**DATASET:**
_ _ _ _ _ _ _

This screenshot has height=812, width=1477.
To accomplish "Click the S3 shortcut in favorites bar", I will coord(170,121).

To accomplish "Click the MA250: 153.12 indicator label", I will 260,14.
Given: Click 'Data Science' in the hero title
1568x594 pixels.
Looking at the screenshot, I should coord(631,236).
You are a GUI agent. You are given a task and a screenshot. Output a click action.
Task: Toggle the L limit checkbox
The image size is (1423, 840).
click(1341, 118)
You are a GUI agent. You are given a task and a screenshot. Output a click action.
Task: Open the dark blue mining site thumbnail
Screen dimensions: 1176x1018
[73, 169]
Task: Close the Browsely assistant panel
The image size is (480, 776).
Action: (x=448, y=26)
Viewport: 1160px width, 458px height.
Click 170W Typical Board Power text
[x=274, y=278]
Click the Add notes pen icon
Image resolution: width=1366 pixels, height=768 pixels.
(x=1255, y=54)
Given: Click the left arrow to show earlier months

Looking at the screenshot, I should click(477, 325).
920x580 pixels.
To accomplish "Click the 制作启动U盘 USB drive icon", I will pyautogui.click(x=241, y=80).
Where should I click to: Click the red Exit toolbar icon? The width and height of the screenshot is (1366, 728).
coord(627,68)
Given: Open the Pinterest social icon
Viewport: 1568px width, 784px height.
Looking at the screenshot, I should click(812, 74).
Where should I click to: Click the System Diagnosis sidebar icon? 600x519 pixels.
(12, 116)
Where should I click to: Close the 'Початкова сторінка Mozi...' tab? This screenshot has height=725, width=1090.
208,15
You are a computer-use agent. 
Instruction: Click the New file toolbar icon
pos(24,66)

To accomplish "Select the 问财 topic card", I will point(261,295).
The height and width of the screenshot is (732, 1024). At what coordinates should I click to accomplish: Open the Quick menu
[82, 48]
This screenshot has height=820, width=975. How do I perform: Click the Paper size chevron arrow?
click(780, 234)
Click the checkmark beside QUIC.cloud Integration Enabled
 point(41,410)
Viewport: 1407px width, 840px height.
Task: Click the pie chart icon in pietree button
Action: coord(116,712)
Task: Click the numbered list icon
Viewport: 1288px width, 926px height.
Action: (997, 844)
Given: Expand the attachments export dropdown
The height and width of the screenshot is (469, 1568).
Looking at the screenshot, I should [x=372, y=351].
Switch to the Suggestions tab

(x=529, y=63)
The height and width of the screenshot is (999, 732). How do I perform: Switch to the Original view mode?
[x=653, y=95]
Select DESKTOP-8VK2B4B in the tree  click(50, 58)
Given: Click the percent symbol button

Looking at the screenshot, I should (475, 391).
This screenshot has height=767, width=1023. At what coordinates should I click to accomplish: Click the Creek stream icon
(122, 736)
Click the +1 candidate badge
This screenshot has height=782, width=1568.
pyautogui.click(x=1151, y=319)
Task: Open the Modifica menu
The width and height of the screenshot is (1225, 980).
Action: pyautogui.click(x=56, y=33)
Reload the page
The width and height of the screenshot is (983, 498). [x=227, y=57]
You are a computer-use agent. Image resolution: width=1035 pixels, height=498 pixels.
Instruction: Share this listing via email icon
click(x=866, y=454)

_ _ _ _ _ _ _

**EXERCISE GOAL:**
Using the records above, set down exactly the lines from the one with "Click the Add notes pen icon" through the one with "920x580 pixels.", inclusive, and nothing more.

**WRITTEN ANSWER:**
Click the Add notes pen icon
Image resolution: width=1366 pixels, height=768 pixels.
(x=1255, y=54)
Given: Click the left arrow to show earlier months

Looking at the screenshot, I should click(477, 325).
920x580 pixels.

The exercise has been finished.